TEXT PROVIDED.
- - - -

# Kitterton luvs me



## JackieT (Jan 29, 2005)

My sister -in-law noticed a stray kitten, about 7 months old, had "adopted" their house... this poor thing was VERY SKINNY.... She brought her to the vet--- just a mites problem-- but no other bad parasite/problems... It has been amazing to watch this kitten FATTEN UP!! I go to sis-in-laws house on Thursdays & Fridays, to let my almost 5 year old to play with her daughter.. Since Day ONE of seeing kitterton(her children named the cat-cute name, huh?!), she seemed to be aware of me, come over & DEMAND I PET HER... I thought she does this to everyone.........

Well-- now it has been 3 months, & the VERY SMART CAT _must_ know my scheduled time to come to her house, & this is how she greets me

My sis-in-law says Kitterton stops what she is doing when she hears my 67 LEmans roar down their street--anouncing my arrival--- and there she is,waiting for me... I have to hurry or she will start mewwing(a crying sound).... then upon opening door, she grabs my legs with her paws-- this is my signal to sit or pick her up NOW OR ELSE(SHE WILL CLIMB UP MY LEG I HAVE SCRATCH MARKS FROM PREVIOUS ENCOUNTERS)

- - - -

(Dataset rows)

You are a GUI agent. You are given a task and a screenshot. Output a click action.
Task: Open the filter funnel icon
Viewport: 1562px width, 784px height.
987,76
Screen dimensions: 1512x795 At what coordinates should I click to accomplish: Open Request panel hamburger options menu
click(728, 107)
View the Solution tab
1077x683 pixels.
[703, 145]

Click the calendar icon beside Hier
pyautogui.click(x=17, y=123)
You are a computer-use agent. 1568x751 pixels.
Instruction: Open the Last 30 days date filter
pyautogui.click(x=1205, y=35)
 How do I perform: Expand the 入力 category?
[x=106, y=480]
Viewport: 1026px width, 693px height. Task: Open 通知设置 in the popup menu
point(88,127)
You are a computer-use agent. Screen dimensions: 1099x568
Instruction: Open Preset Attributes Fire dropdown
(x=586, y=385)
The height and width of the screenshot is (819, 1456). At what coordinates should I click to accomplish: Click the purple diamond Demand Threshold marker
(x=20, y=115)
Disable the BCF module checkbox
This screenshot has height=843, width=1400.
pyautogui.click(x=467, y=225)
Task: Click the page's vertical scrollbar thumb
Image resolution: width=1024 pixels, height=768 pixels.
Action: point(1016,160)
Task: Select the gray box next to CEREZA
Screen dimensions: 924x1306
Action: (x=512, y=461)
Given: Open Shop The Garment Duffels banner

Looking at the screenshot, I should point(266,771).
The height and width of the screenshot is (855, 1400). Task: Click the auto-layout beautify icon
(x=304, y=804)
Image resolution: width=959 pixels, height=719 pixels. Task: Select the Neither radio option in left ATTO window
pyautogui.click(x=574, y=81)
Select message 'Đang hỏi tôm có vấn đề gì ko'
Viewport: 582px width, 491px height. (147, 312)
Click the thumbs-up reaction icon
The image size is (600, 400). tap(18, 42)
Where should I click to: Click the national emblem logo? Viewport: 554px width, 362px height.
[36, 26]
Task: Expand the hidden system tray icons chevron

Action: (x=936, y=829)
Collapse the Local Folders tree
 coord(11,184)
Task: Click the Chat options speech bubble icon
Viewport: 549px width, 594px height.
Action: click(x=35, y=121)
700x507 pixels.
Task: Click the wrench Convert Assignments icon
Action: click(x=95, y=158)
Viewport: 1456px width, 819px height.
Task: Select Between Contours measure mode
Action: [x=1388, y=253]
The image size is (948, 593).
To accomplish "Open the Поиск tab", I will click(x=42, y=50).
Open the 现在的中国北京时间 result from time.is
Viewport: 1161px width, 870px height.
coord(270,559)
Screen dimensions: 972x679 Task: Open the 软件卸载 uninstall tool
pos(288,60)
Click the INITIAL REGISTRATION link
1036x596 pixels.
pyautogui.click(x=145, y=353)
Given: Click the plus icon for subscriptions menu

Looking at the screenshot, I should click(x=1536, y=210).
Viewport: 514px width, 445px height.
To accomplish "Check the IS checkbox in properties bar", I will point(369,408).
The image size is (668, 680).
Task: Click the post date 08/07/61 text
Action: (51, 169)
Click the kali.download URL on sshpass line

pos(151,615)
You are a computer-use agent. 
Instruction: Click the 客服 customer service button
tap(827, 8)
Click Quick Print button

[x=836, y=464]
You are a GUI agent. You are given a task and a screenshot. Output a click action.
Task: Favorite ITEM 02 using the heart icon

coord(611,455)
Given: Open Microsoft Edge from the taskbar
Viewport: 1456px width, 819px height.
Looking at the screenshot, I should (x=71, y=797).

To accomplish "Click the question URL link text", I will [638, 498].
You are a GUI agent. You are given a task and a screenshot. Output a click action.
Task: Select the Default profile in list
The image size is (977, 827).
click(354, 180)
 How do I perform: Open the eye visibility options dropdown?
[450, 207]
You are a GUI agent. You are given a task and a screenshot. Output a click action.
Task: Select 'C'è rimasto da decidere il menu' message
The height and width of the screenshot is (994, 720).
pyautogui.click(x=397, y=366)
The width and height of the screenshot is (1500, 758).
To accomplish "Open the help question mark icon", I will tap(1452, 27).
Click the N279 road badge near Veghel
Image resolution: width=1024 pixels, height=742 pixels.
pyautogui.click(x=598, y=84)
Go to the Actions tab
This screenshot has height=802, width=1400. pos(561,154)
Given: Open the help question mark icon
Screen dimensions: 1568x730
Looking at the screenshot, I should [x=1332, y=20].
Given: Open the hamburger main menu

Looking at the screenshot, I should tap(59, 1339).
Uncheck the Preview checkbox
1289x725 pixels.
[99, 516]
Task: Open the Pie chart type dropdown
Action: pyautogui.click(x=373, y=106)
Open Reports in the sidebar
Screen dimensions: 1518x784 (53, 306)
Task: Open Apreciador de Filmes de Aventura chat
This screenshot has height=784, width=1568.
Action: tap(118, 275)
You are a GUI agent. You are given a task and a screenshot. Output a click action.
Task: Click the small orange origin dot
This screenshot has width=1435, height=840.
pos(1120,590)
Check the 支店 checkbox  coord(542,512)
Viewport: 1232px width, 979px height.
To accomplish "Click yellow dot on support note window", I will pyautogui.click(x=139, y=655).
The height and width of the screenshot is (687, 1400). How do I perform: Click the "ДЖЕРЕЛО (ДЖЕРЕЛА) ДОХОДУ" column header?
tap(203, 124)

- - - -

EXERCISES.
1. In the records, switch "checkbox" to "tick box" in everything from the line containing "Check the 支店" down to the end of the records, and return those lines with nothing else changed.
2. Pick up the forum post about Kitterton after its last sentence and continue it.
The forum post about Kitterton and the records come from separate sources.

ANSWERS TO THE PROBLEMS.
1.
Check the 支店 tick box  coord(542,512)
Viewport: 1232px width, 979px height.
To accomplish "Click yellow dot on support note window", I will pyautogui.click(x=139, y=655).
The height and width of the screenshot is (687, 1400). How do I perform: Click the "ДЖЕРЕЛО (ДЖЕРЕЛА) ДОХОДУ" column header?
tap(203, 124)

2.
then she purrrrrrrrrssssssssssssssssssssssss so loudly... She HAS TO BE right under my leftside of my neck---it tickles cause she purrs and breaths on my neck I am soooo sensitive....


The weird thing is I am the only one she does this to... not my sis-inlaw, not her chldren... no other strangers.......... 

Even my sis-in-law didn't believe at first when I told her(I noticed a pattern 2 months ago while babysitting breifly few days in a row) but yesterday, she knew ahead of time to watch--- & sure enough the cat greeted me!!! I just didn't know Kitterton cried waiting for me at the door..... my sis-in-law swears kitterton heared my car several blocks away!!!


----------



## pookie769 (Feb 5, 2005)

That's truly adorable. She really DOES love you best.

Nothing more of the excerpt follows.